#### [SUPPLIED ENTRIES]
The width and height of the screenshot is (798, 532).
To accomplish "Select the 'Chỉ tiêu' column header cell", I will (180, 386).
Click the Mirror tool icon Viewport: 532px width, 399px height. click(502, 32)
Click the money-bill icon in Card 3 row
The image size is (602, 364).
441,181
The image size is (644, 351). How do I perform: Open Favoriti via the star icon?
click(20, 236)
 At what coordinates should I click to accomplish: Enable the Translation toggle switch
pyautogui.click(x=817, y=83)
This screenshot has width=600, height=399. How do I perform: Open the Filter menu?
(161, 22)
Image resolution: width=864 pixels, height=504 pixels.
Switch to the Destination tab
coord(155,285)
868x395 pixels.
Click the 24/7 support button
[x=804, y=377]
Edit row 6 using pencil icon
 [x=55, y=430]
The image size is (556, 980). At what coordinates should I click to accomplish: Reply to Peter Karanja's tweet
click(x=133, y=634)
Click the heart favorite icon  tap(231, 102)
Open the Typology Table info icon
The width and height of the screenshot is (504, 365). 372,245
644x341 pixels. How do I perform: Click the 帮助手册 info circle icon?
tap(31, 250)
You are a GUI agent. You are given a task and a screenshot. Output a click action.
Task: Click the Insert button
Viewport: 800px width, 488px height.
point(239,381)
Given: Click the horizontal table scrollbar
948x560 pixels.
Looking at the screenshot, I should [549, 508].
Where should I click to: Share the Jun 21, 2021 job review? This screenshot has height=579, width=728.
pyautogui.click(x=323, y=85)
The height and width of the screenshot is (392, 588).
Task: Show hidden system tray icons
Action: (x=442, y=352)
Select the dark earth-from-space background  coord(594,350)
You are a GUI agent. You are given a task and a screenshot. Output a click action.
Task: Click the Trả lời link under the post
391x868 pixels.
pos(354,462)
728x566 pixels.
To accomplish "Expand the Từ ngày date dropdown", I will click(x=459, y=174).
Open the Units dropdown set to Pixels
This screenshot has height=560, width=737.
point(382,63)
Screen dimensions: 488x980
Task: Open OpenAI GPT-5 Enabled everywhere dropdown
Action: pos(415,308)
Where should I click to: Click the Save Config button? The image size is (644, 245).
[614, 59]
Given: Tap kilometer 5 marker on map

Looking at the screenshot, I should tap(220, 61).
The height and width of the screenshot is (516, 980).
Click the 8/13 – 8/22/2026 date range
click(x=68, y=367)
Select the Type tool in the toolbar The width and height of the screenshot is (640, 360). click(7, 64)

#### [TASK TO CARRY OUT]
Please repeat the complete material exactly, with nothing omitted.

#### [WRITTEN ANSWER]
The width and height of the screenshot is (798, 532).
To accomplish "Select the 'Chỉ tiêu' column header cell", I will (180, 386).
Click the Mirror tool icon Viewport: 532px width, 399px height. click(502, 32)
Click the money-bill icon in Card 3 row
The image size is (602, 364).
441,181
The image size is (644, 351). How do I perform: Open Favoriti via the star icon?
click(20, 236)
 At what coordinates should I click to accomplish: Enable the Translation toggle switch
pyautogui.click(x=817, y=83)
This screenshot has width=600, height=399. How do I perform: Open the Filter menu?
(161, 22)
Image resolution: width=864 pixels, height=504 pixels.
Switch to the Destination tab
coord(155,285)
868x395 pixels.
Click the 24/7 support button
[x=804, y=377]
Edit row 6 using pencil icon
 [x=55, y=430]
The image size is (556, 980). At what coordinates should I click to accomplish: Reply to Peter Karanja's tweet
click(x=133, y=634)
Click the heart favorite icon  tap(231, 102)
Open the Typology Table info icon
The width and height of the screenshot is (504, 365). 372,245
644x341 pixels. How do I perform: Click the 帮助手册 info circle icon?
tap(31, 250)
You are a GUI agent. You are given a task and a screenshot. Output a click action.
Task: Click the Insert button
Viewport: 800px width, 488px height.
point(239,381)
Given: Click the horizontal table scrollbar
948x560 pixels.
Looking at the screenshot, I should [549, 508].
Where should I click to: Share the Jun 21, 2021 job review? This screenshot has height=579, width=728.
pyautogui.click(x=323, y=85)
The height and width of the screenshot is (392, 588).
Task: Show hidden system tray icons
Action: (x=442, y=352)
Select the dark earth-from-space background  coord(594,350)
You are a GUI agent. You are given a task and a screenshot. Output a click action.
Task: Click the Trả lời link under the post
391x868 pixels.
pos(354,462)
728x566 pixels.
To accomplish "Expand the Từ ngày date dropdown", I will click(x=459, y=174).
Open the Units dropdown set to Pixels
This screenshot has height=560, width=737.
point(382,63)
Screen dimensions: 488x980
Task: Open OpenAI GPT-5 Enabled everywhere dropdown
Action: pos(415,308)
Where should I click to: Click the Save Config button? The image size is (644, 245).
[614, 59]
Given: Tap kilometer 5 marker on map

Looking at the screenshot, I should tap(220, 61).
The height and width of the screenshot is (516, 980).
Click the 8/13 – 8/22/2026 date range
click(x=68, y=367)
Select the Type tool in the toolbar The width and height of the screenshot is (640, 360). click(7, 64)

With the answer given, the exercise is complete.